Postby biggiemac » October 7th, 2016, 6:57 pm

Conservation laws are really difficult to come up with.

Candidates:

The least useful conserved quantity - a constant. F(universe) = C is conserved for all universes but cannot distinguish one universe from another.

More useful but not generally calculable. F(universe) = average(G(that universe at t->infinity)), where G is any well-behaved function, preferably finite for any universe. For example, the integral of a 2D Gaussian envelope windowed by living cells. The average is taken over the period of the universe. The issue with this is that it requires knowledge of the state of the universe as t->infinity, so while it is necessarily conserved it isn't much more helpful. Probably also someone can create a pattern that breaks this approach, maybe by making some aperiodic pseudorandom device that remains near where it starts, so that its average can't be computed nor neglected.

What's needed to produce a true conservation law is some feature invariant under the evolution operator. Symmetry works, as A for Awesome pointed out.

The evolution operator is isotropic (totalistic as well but that doesn't help). That at least means that any definition of angular momentum is conserved. The only patterns that I can associate angular momentum with are rotating oscillators.

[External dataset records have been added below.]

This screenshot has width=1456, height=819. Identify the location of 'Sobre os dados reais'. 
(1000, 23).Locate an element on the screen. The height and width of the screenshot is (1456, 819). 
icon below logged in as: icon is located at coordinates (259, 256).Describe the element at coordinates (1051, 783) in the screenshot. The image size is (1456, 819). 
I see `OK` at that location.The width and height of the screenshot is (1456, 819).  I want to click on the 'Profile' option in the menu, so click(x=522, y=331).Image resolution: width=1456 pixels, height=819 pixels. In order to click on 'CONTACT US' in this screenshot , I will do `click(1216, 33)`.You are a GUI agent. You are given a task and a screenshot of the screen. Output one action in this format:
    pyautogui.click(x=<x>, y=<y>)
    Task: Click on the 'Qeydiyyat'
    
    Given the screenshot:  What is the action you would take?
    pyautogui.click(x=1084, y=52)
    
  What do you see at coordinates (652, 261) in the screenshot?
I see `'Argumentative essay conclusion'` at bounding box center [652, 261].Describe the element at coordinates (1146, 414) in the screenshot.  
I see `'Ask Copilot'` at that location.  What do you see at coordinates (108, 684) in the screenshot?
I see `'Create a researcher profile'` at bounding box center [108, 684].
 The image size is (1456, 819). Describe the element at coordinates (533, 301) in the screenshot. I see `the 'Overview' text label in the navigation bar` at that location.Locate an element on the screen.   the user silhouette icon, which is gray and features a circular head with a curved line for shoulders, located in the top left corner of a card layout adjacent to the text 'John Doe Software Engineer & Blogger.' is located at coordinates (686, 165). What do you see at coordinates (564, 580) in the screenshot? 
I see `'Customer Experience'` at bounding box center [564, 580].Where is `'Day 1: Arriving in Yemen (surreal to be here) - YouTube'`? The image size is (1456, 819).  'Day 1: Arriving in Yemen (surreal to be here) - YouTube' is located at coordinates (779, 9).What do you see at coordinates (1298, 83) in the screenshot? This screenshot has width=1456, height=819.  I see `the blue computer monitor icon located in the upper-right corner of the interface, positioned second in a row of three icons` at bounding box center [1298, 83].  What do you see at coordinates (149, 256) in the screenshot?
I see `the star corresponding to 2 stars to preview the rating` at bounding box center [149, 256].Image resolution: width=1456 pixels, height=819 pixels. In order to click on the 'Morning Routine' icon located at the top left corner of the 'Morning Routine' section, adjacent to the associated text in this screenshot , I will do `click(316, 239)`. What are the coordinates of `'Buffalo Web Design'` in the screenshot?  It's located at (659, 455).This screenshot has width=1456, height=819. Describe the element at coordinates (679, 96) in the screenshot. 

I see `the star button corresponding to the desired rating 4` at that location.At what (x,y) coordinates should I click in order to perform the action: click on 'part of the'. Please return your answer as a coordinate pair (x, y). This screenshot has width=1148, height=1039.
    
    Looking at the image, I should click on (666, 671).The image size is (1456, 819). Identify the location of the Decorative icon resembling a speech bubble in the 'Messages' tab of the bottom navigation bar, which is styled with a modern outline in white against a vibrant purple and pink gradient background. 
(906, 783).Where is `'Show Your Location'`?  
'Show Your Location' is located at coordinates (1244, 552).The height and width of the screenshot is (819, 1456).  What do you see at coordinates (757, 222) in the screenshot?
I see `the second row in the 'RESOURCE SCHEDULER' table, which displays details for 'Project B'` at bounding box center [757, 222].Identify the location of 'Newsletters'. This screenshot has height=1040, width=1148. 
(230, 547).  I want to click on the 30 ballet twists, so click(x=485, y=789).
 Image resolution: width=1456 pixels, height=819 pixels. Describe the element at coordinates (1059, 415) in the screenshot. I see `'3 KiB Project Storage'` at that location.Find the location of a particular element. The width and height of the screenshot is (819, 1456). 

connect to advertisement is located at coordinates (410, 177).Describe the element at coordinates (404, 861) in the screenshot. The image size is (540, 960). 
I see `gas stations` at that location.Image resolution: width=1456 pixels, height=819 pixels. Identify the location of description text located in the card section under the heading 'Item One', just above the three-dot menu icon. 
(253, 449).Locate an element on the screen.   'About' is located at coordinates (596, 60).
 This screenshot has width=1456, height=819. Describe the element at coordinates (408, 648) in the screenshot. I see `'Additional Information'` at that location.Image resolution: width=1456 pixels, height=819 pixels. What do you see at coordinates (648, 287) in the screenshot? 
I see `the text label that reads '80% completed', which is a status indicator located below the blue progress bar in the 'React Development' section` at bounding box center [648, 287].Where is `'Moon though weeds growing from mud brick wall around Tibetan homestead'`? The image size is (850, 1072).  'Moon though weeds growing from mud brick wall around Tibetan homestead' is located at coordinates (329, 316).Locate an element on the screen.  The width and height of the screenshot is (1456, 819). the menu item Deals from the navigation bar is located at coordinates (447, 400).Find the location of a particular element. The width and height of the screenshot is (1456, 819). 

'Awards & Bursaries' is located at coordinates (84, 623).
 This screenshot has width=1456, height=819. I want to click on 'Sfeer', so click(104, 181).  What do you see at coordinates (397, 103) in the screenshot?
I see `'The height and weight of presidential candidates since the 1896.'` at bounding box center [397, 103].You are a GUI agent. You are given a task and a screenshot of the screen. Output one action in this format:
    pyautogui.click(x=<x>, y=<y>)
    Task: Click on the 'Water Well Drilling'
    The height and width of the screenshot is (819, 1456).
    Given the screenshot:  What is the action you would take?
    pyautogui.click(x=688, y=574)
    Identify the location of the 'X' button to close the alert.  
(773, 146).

The evolution operator is also the same for all space, so linear momentum is conserved. This means spaceships are viable.

The evolution operator is also the same for all time, so energy can be considered conserved. This means oscillators and spaceships go on forever in an isolated universe.

In a random soup though, standard definitions of angular momentum, momentum or energy are pretty meaningless, since particles are springing in and out of existence before acquiring any specific attributes.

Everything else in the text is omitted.